● THINGS TO DO:
1) In the excerpt on Spanish spelling reforms, rewrite the paragraph beginning "While this averaging over sets of words" as a short bulleted list that keeps its main facts.
2) Write the next paragraph of the passage on Spanish spelling reforms, picking up right after its final sentence.

● EXCERPT PROVIDED:
§ §
To apply this method to the Spanish Spelling reforms, we identify a set of commonly used words that are affected by each one, and average the relative frequencies of usage of their old spellings over all members of each set. The number of words in each set ranges from 16 to 27. The exact sets are specified in Section C of Appendix. This procedure generates a single effective time series for each of the reforms, and has been found effective in related corpus analyses (Amato et al. 2018).

While this averaging over sets of words decreases the sampling noise in the data and increases the inferential power of the analysis, cultural data still suffers from issues that may affect the applicability of the method. Particularly, corpora tend to contain lower token counts in earlier time periods. When translated to frequency time series, this leads to greater sampling noise fluctuations that may be misidentified as changes in the effective population size parameter N. This issue can be remedied by applying a sampling error equalisation algorithm, as laid out by Montero and Blythe (2023). This method creates subsamples of the larger token counts in the data set, in such a way that sampling effects are of equal magnitude throughout the data. In this way, any significant changes in N detected by the method must be due to changes in effective population size parameter, and not a consequence of unequal sampling noise.

Our results are shown in Figure 7. Despite the aggregation of words within each category (to improve the inferential power) and 5-year bins (to reduce computational effort), we find that the resulting trajectories are still subject to considerable fluctuations. The frequency plotted is that of the deprecated variant, which we find is eliminated in all five cases—this highlights the acceptance and influence of the Real Academia Española amongst the literate population. We show with a red line and dot the time at which the reform was introduced, and with a black dot and solid line the first time T at which subdividing the time-series improves the fit to the data, with a p-value threshold of p = 0.05 applied.
§ §
● ENTRIES SHOWN:
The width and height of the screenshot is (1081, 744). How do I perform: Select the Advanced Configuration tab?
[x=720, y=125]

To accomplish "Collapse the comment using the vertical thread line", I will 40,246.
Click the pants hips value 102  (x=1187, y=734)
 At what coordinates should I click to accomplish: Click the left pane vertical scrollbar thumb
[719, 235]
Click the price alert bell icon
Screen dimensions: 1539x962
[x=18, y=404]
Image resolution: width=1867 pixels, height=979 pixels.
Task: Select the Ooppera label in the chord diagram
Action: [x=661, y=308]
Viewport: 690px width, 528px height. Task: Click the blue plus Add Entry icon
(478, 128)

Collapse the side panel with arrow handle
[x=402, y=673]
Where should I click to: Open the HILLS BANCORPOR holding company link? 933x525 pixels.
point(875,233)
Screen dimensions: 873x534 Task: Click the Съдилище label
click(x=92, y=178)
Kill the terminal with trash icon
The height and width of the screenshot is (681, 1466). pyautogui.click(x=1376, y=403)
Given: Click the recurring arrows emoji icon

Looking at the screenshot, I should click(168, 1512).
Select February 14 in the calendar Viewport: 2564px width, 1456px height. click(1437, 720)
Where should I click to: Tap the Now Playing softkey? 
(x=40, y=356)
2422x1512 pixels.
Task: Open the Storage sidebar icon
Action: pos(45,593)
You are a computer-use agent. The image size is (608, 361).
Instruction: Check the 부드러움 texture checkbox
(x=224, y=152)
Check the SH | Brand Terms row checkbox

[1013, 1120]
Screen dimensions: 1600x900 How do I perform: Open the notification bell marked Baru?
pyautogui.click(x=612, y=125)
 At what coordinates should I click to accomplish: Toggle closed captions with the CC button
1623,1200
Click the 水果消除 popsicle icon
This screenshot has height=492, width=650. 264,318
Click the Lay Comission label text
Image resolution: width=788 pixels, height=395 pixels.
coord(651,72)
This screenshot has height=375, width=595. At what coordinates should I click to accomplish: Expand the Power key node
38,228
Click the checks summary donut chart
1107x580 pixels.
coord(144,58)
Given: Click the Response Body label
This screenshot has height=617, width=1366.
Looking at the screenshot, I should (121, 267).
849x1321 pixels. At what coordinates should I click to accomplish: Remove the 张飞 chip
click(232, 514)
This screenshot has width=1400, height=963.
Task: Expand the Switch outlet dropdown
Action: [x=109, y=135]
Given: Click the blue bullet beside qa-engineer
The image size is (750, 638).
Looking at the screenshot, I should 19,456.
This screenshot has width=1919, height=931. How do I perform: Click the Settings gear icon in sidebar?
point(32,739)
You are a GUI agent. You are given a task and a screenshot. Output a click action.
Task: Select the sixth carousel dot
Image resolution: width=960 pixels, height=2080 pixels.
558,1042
§ §
● PER-TASK OUTPUTS:
1)
- Averaging over sets of words reduces sampling noise and strengthens the inference, but cultural data still has problems that can affect the method.
- Corpora usually have lower token counts in earlier periods, which produces larger sampling noise fluctuations in the frequency time series.
- These fluctuations may be mistaken for changes in the effective population size parameter N.
- A sampling error equalization algorithm (Montero and Blythe 2023) fixes this by subsampling the larger token counts so that sampling effects are equal in size across the data.
- As a result, any significant change in N that the method detects reflects a real change in effective population size, not unequal sampling noise.

2)
Figure 7:

Application of the BwS algorithm for the detection of changing forces to the reference data set of Spanish spelling reforms in the 2019 Spanish 1-g Google Books corpus, with temporal binning of the frequency data of 5 years. For each set of words that undergo a rule change, the ratio of usage of the old form is plotted over time. The ratio of usage of all old forms converges to zero after each reform. Red dots with solid vertical lines represent the year of publication of the RAE spelling reforms (Real Academia Española 1763, 1815, 1881). Dark blue dots with solid vertical lines represent the year at which selection strengths changed as detected by the maximum likelihood method with a p-value below 0.05. These fall within a period ΔT of 12 years or less relative to the date of the reform. Note that the temporal resolution of the time series is of 5 years, so an error of 10 years is equivalent to just two data points. Dashed vertical lines represent secondary points of change in evolutionary parameters, also detected with a p-value below 0.05. The number of such secondary points depends on the time series.

In all five cases, we find evidence that the selection s changed significantly over time. In each case, the first detected change point falls within twelve years of the reform being introduced, even when the trajectory is strongly fluctuating. We note that the algorithm does have a tendency to detect the reform after it has occurred, rather than at its inception. This is due to the algorithm not distinguishing past from present, making both the beginning and the end of the sharp decline following a reform are considered equivalent.

Further iterating the algorithm, we can further subdivide the time series, as described above. In doing so, we detect secondary time divisions (dashed lines in Figure 7), whose p-values are below 0.05. In time series (B), the earlier secondary point detects the beginning of the rapid decline in usage that was deemed less significant than the end by the first application of the algorithm. The later secondary point in (B) and the secondary point in (A) are not associated to documented reforms, and may reflect slight changes in social attitudes or simply be quirks of the data.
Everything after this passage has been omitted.